Ces dernières années, la tendance dans le peloton professionnel est également au rachat de licences pour assurer la création d’une équipe à moindre frais. Intermarché-Wanty-Gobert en a profité après le départ de CCC, Israel-Premier Tech s’était lancée en reprenant la licence laissée vacante par Katusha, alors qu’UAE Team Emirates a démarré sur les bases de la Lampre. Mais il faut un projet concret derrière : soit grâce à un partenaire prêt à mettre des millions d’euros chaque année (l’homme d’affaires israélo-canadien Sylvan Adams chez Israel-Premier Tech, le magnat émirati Matar Suhail Al Yabhouni Al Dhaheri chez UAE Team Emirates), soit grâce à un projet de longue haleine avec un modèle multi-sponsors qui demande un travail commercial permanent (pour Intermarché-Wanty-Gobert).

Le projet de Jérôme Pineau s’annonçait ambitieux. L’ancien professionnel voulait grimper très vite les échelons pour permettre à une nouvelle équipe française de jouer les premiers rôles aux côtés d’Ag2r La Mondiale, Groupama-FDJ, Cofidis et TotalEnergies.
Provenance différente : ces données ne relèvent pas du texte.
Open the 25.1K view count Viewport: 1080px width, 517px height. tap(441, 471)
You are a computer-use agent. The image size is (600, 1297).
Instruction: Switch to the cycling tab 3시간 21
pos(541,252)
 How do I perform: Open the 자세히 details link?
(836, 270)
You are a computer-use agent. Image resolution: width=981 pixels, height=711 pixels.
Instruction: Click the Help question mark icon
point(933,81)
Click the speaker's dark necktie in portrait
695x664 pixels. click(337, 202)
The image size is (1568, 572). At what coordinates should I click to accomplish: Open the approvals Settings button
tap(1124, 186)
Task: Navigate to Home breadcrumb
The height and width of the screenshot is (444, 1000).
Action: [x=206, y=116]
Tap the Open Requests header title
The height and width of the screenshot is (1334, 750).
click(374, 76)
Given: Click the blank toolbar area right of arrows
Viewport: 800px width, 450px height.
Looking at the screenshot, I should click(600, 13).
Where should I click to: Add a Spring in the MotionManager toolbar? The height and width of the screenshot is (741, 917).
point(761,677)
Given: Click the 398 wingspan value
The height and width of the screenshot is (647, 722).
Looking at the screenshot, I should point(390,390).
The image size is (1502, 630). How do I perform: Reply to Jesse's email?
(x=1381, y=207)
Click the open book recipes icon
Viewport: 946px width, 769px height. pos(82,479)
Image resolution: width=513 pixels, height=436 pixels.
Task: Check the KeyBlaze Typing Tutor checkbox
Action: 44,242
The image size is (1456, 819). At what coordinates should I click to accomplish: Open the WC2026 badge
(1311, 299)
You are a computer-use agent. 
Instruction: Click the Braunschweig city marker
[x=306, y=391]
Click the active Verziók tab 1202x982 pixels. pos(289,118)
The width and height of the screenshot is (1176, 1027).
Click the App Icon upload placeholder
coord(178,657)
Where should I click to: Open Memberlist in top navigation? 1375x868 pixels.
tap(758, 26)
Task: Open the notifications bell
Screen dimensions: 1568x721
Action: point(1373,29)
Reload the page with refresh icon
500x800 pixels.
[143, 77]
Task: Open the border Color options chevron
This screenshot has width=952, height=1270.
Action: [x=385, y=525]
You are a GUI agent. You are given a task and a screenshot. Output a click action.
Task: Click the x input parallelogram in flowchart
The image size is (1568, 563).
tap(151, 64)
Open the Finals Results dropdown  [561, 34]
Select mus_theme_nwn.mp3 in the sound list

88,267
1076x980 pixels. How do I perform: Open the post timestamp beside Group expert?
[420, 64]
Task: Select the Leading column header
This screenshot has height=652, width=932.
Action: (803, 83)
Mais sans partenaire fiable assuré dès l’été, l’aventure semblait compromise. Il fallait certainement revoir ces ambitions à la baisse dès les premiers signes de frilosité, pour éviter que l’ensemble du modèle s’effondre. Mais Jérôme Pineau a voulu garder l’espoir. Un ton qu’il confirme dans ses dernières interviews à la presse française : « Sait-on jamais, on n’est pas à l’abri d’avoir un coup de fil. Mais que les choses soient claires : que ceux qui doivent et veulent partir partent, je ne retiens personne… Après, s’il y a un miracle, j’en rappellerai », indique-t-il dans Ouest-France. Ce pari manqué met aujourd’hui sur le carreau des dizaines de personnes. Il reste à espérer pour elles qu’elles retrouvent rapidement une place dans l’une ou l’autre formation. Mais début décembre, toutes les places sont déjà quasiment prises et vu les budgets déjà serrés, dans un contexte de crise économique au niveau européen principalement (si les entreprises doivent faire des économies, c’est sur la publicité et le sponsoring), il s’annonce compliqué d’obtenir un contrat en 2023. Du moins, un contrat aussi intéressant que la proposition de Jérôme Pineau. Un certain retour à la précarité, malheureusement.